#### BRIEF
Lines before the one containing "Instruction: Open the help question mark icon" are not wanted; restate the rest below word for word, through the last line, but drop any pictures.

#### AVAILABLE DATA
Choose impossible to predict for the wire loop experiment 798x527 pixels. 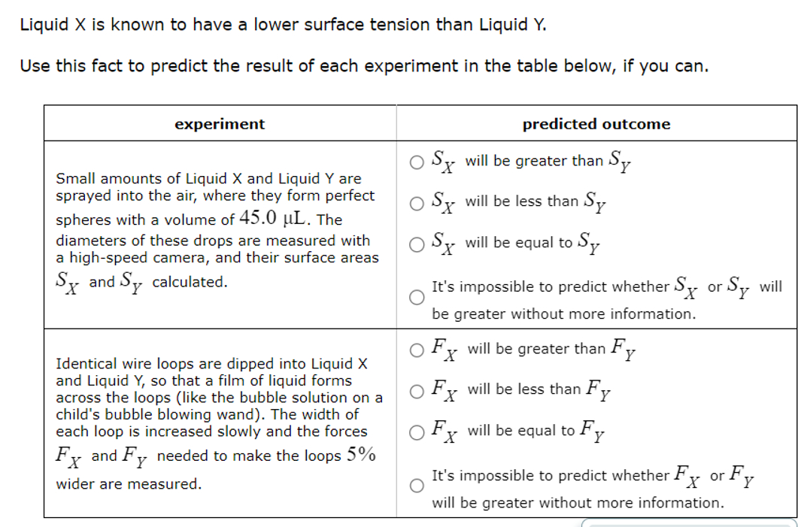point(417,485)
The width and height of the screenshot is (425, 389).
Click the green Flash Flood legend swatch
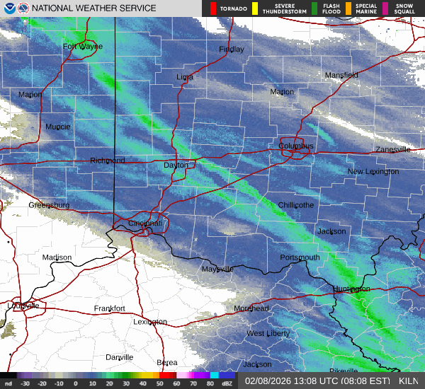point(314,8)
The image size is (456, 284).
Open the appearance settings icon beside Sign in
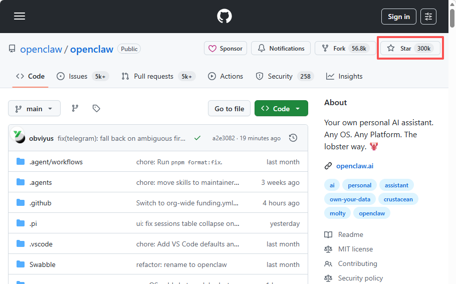428,17
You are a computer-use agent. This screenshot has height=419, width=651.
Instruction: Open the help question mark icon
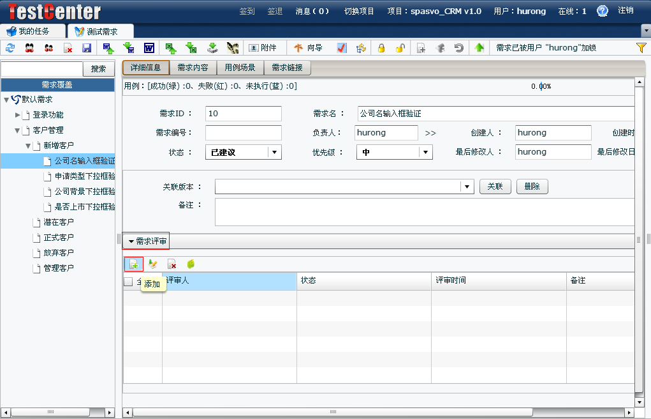pos(602,11)
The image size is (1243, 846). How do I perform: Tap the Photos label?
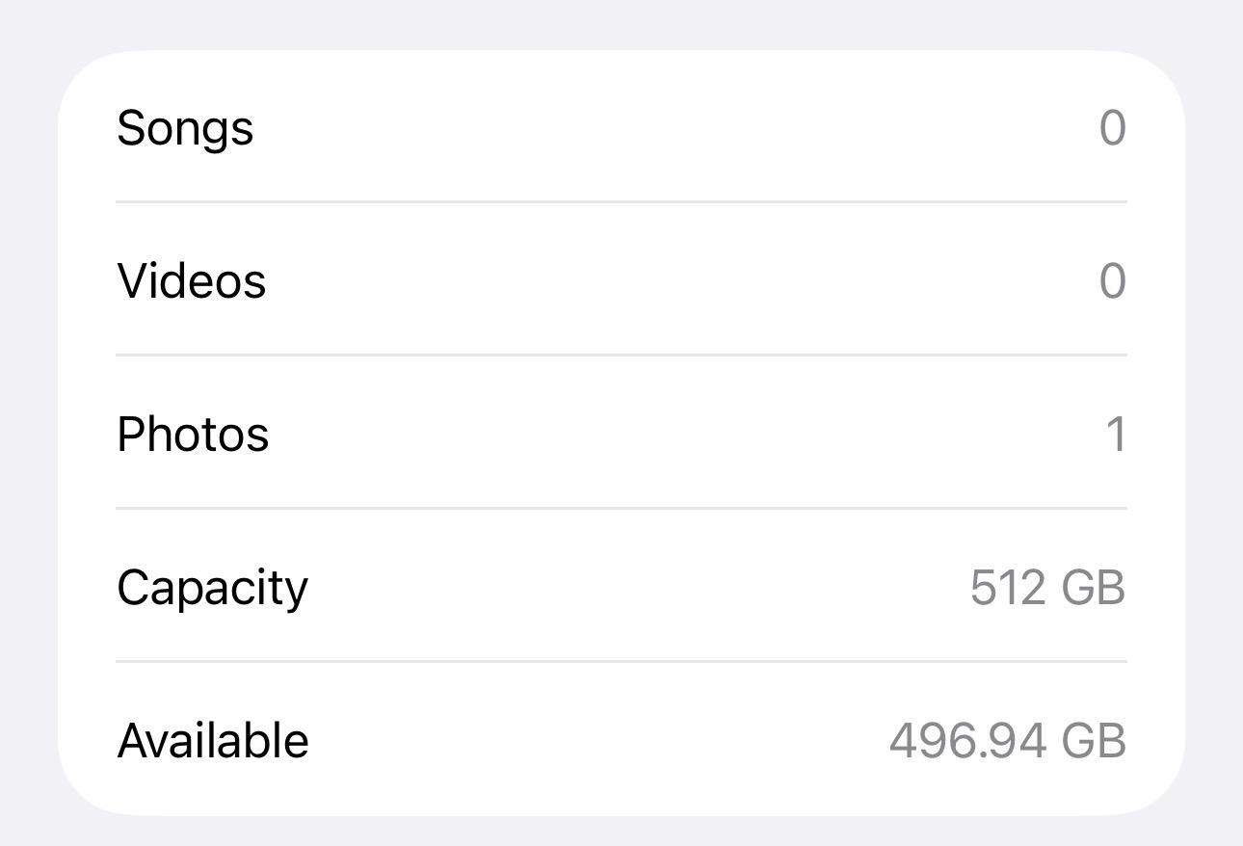193,435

#### WRITTEN RESPONSE
Instruction: Open the help question mark icon
pos(602,11)
The image size is (1243, 846). How do I perform: Tap the Photos label?
193,435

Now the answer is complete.